Etwas anderes folgt auch nicht daraus, dass die Klägerin langsam angefahren sein will. Abgesehen davon, dass sie nicht näher dargelegt hat, was sie unter einem langsamen Anfahren konkret versteht - immerhin ereignete sich der Unfall ausweislich der in der polizeilichen Ermittlungsakte befindlichen Skizze nur ca. 10 Meter hinter der Haltelinie der Lichtzeichenanlage, so dass die Fahrzeuge naturgemäß noch keine hohe Geschwindigkeit aufgewiesen haben können -, erschließt sich dem Senat auch nicht, weshalb dies eine untypische Verkehrssituation begründen soll, die zu einer Mithaftung der Beklagten führt.
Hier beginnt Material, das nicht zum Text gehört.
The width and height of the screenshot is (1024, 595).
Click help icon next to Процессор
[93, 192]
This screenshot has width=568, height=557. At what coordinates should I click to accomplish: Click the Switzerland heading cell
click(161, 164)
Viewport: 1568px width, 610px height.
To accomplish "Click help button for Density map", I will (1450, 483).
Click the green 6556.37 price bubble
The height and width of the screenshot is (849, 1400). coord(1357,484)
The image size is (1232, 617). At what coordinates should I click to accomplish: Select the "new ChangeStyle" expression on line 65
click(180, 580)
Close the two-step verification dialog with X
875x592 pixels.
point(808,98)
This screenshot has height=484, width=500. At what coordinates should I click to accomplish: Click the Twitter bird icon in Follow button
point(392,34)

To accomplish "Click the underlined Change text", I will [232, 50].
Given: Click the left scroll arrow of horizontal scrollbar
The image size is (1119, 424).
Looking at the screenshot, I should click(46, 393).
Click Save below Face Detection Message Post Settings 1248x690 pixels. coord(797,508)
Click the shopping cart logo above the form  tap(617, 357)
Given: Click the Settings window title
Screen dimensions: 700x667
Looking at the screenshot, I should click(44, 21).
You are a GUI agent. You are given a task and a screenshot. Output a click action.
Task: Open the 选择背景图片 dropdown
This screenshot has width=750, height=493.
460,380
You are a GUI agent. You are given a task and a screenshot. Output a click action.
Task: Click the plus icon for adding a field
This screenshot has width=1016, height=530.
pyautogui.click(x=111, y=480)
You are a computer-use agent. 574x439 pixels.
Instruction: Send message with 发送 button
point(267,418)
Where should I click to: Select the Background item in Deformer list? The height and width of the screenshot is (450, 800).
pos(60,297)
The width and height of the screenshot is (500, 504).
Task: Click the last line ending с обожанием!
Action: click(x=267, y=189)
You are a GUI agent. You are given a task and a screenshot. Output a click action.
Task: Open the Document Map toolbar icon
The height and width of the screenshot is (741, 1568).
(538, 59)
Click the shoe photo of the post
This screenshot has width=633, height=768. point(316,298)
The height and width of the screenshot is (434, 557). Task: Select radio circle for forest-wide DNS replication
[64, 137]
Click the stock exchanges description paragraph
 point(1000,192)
Soweit die Klägerin mit der Berufung ferner meint, der Beklagte zu 1. habe jederzeit mit plötzlich auftretenden, den Verkehrsfluss beeinträchtigenden oder behindernden Ereignissen rechnen müssen, verkennt sie, dass derartige Umstände nicht unfallursächlich geworden sind. Dieser beruhte vielmehr allein auf dem grob verkehrswidrigen Verhalten der Klägerin, die - selbst wenn sie den von den Beklagten bestrittenen Krampf im Bereich des rechten Fußes erlitten hat - nicht in der von ihr gezeigten unsachgemäßen Weise hätte reagieren dürfen, sondern an den Fahrbahnrand hätte steuern und dort halten müssen. Dass und aus welchem Grund ihr dies angesichts der Verkehrslage nicht möglich gewesen sein soll, so dass sie zur Abwendung einer Gefährdung für sich oder andere Verkehrsteilnehmer abrupt auf der Kreuzung anhalten musste, ist weder dargelegt noch ersichtlich. Vielmehr ist unstreitig, dass die Kreuzung vollständig leer war und sich - mit Ausnahme des hinter ihr befindlichen Fahrzeugs des Beklagten zu 1. - keine Fahrzeuge in der Nähe befanden, die sie gefährden konnte.

Soweit die Klägerin schließlich nunmehr behauptet, in dem Auffahrunfall habe sich die erhöhte Betriebsgefahr des Busses realisiert, weil dieser wegen seiner Masse einen längeren Bremsweg benötige, fehlt es, wie das Landgericht zutreffend dargelegt hat, bereits an ausreichendem Sachvortrag zur Entfernung des Busses vor dem Unfall, ferner zu den vor dem Unfall gefahrenen Geschwindigkeiten.

Da der Senat die Abweisung der Klage durch das Landgericht deshalb für offensichtlich zutreffend erachtet, eine erneute mündliche Erörterung und Verhandlung nicht angezeigt ist und die Sache weder grundsätzliche Bedeutung hat, noch die Fortbildung des Rechts oder die Sicherung einer einheitlichen Rechtsprechung eine Entscheidung des Berufungsgerichts im Urteilsverfahren erfordert, beabsichtigt der Senat, die Berufung der Klägerin gemäß § 522 Abs. 2 ZPO durch einstimmigen Beschluss als offensichtlich aussichtslos zurückzuweisen, sofern sie nicht im Kosteninteresse zurückgenommen wird (insoweit wird vorsorglich darauf hingewiesen, dass im Falle der Rücknahme des Rechtsmittels sich die in vierfacher Höhe bereits angefallene gerichtliche Verfahrensgebühr um die Hälfte verringert – Kostenverzeichnis Nummer 1222).

Die Klägerin erhält Gelegenheit, zu der beabsichtigten Vorgehensweise innerhalb eines Monats Stellung zunehmen.